● Task details: Update the street design post: write out everything from "You'd expect such" down to "we already love." again, with "local Democrat" replaced by "local Republican".

● Source passage:
------------------------------------------------------------
Saturday, April 23, 2016

Yo, Jeff Gahan -- meet Jeff Speck. Remember when Speck told you how to avoid bad street design? Oh, I see.

Jeff Speck provided New Albany with a detailed plan for reverting our streets to a sensible design, one capable of supporting and enhancing quality of life in neighborhoods, instituting multi-modal uses and contributing to indie business success.

Jeff Gahan handed it to an engineering firm that employs the wife of Gahan's economic dishevelment director. There'll be ample monetization of campaign finance, but thus far, there's no indication of substantive, transformative reform.

You'd expect such from a local Democrat?

For those keeping score, it's an example of copying the municipal governance designs that DON'T WORK, not the ones that do.

The Simplest Way to Avoid Bad Street Design: Copy the Ones That Work, by Jeff Speck (City Lab)

Models matter. Let’s design more streets like the streets we already love.
------------------------------------------------------------
● Extracted material:
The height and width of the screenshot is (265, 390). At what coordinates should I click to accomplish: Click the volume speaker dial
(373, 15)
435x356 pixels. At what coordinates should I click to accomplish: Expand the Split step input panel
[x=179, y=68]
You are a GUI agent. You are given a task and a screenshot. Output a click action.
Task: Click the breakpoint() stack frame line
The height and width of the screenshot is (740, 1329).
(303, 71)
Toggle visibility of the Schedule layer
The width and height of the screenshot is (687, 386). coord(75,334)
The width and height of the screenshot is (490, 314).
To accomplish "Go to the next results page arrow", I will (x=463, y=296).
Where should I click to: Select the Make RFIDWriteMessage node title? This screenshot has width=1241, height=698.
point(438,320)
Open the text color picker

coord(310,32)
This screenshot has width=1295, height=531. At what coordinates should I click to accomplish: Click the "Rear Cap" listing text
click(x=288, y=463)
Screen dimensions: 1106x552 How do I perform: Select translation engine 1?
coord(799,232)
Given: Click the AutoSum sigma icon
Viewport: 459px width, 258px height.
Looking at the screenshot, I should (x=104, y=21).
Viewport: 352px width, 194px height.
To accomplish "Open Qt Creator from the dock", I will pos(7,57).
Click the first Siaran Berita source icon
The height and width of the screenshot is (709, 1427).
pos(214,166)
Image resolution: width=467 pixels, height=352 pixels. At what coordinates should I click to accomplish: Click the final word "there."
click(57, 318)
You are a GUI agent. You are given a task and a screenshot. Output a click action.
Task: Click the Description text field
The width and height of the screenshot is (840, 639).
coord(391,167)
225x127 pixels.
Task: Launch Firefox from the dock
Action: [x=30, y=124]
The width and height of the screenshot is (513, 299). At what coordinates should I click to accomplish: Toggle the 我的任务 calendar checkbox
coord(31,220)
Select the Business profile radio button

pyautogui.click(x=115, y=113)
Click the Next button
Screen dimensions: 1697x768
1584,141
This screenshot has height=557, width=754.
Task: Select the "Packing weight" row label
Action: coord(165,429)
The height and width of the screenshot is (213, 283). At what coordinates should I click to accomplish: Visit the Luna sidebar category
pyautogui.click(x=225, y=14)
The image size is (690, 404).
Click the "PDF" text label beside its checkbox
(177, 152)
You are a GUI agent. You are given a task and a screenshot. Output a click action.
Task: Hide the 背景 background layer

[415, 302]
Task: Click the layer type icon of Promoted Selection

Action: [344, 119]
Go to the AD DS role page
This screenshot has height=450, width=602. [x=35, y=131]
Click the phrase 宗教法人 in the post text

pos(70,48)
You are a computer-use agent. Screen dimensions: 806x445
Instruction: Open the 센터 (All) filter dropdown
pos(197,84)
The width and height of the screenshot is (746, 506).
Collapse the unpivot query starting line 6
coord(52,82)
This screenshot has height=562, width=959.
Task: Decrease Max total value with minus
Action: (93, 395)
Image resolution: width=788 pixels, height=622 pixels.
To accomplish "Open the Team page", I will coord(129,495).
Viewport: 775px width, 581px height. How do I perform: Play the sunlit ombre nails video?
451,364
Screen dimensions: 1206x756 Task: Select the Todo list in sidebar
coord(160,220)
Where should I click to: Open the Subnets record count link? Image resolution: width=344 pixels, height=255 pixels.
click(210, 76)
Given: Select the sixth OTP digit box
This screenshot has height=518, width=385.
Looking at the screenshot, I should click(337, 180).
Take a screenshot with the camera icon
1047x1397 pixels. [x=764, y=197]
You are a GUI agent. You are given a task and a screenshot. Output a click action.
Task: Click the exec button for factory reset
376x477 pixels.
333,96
------------------------------------------------------------
● Response:
You'd expect such from a local Republican?

For those keeping score, it's an example of copying the municipal governance designs that DON'T WORK, not the ones that do.

The Simplest Way to Avoid Bad Street Design: Copy the Ones That Work, by Jeff Speck (City Lab)

Models matter. Let’s design more streets like the streets we already love.